**THE DATA**.
Content starts
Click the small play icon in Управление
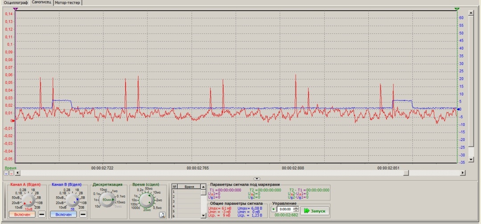The width and height of the screenshot is (481, 224). pos(273,209)
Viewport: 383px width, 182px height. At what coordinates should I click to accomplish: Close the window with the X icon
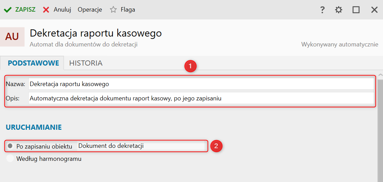pyautogui.click(x=374, y=10)
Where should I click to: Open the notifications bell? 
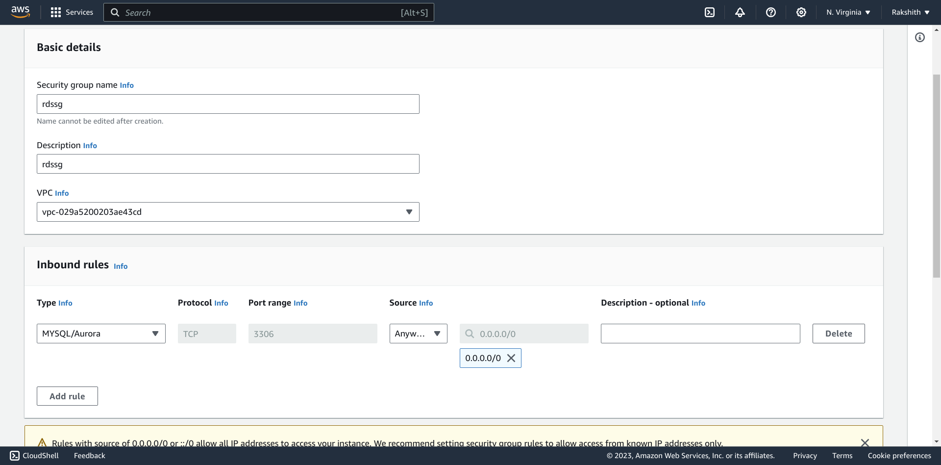[740, 12]
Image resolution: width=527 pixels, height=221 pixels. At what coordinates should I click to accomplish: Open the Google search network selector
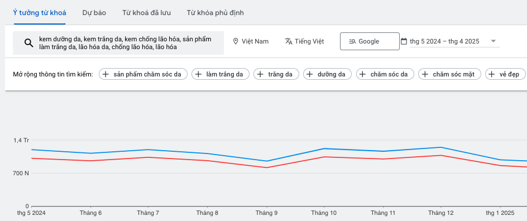point(370,41)
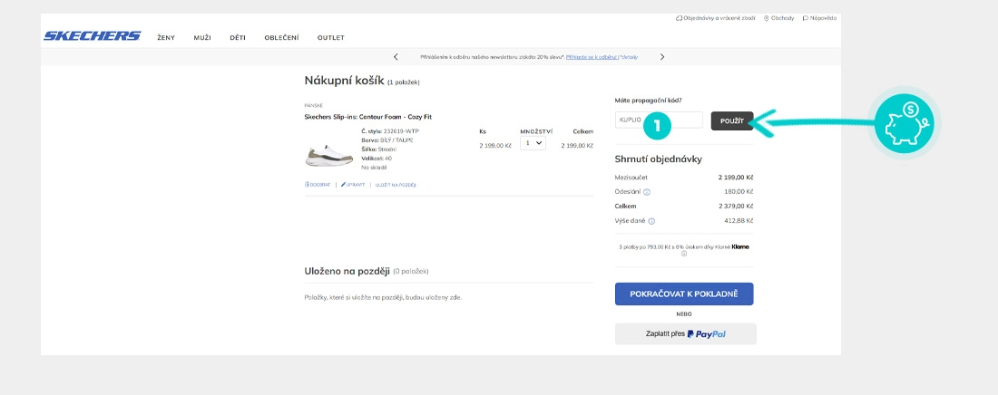Open the MUŽI menu

[202, 37]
Content ends
The span to retype runs from the line containing "Where should I" through the last line of the listing above, both ends included; copy it exactly, without pictures.

Where should I click to: Open the notifications bell? 
[740, 12]
Image resolution: width=527 pixels, height=221 pixels. At what coordinates should I click to accomplish: Open the Google search network selector
point(370,41)
Open the MUŽI menu

[202, 37]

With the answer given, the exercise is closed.